* WHAT YOU WILL DO: Please give every record below again exactly, and keep the pictures out.

(PROVIDED ENTRIES Opens)

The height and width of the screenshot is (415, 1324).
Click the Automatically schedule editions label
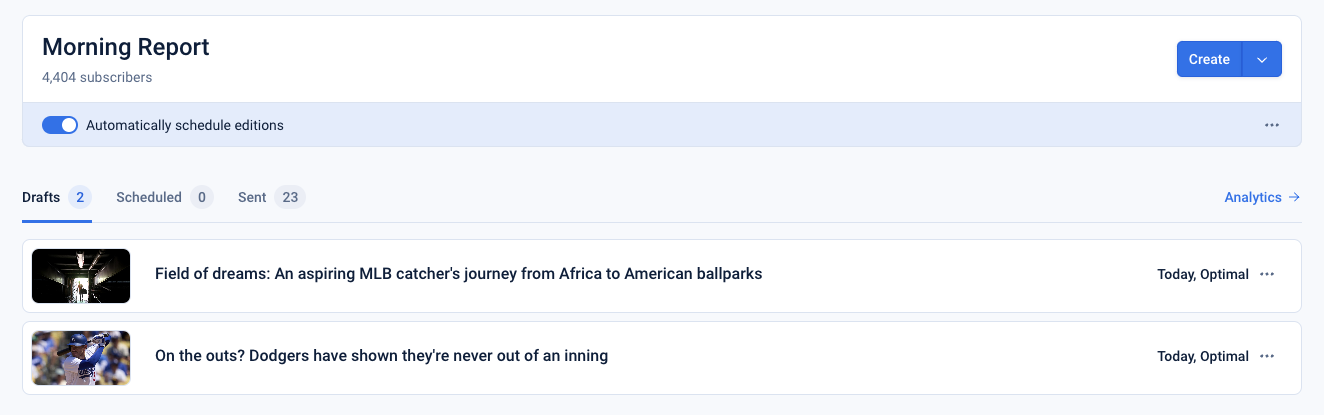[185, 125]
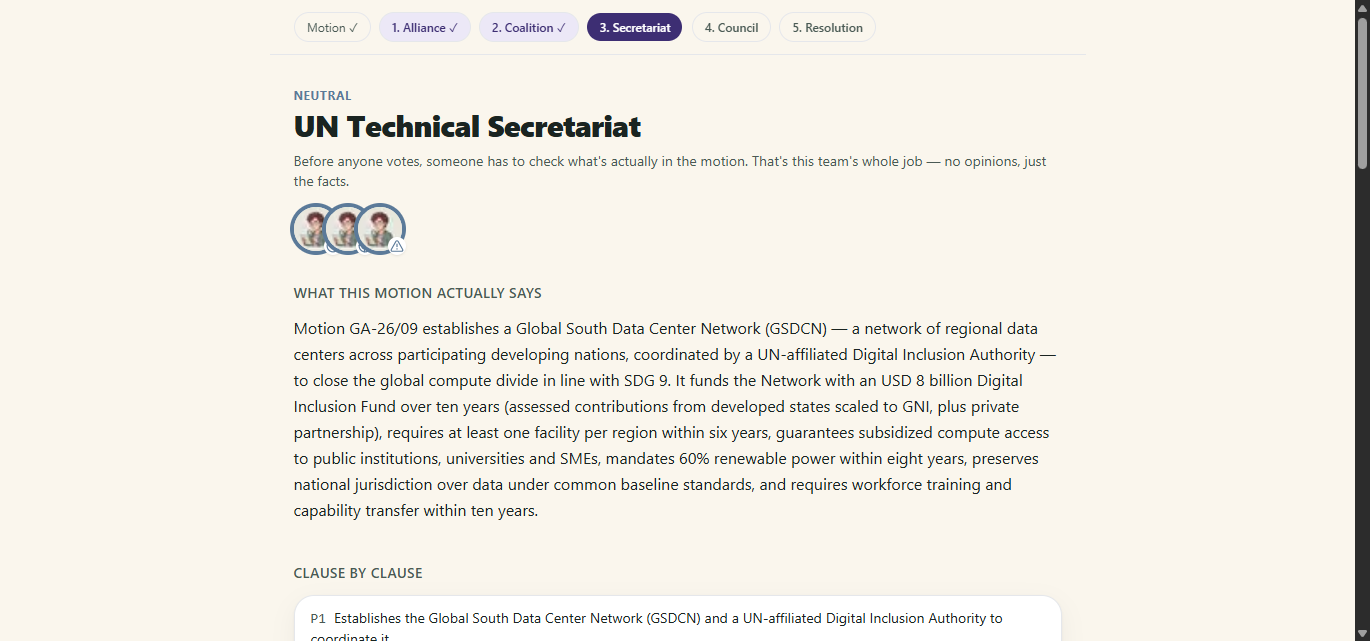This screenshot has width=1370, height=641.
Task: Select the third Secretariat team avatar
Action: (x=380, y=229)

(PROVIDED ENTRIES Closes)

* ANSWER BELOW:
The height and width of the screenshot is (415, 1324).
Click the Automatically schedule editions label
[185, 125]
This screenshot has width=1370, height=641.
Task: Select the third Secretariat team avatar
Action: (x=380, y=229)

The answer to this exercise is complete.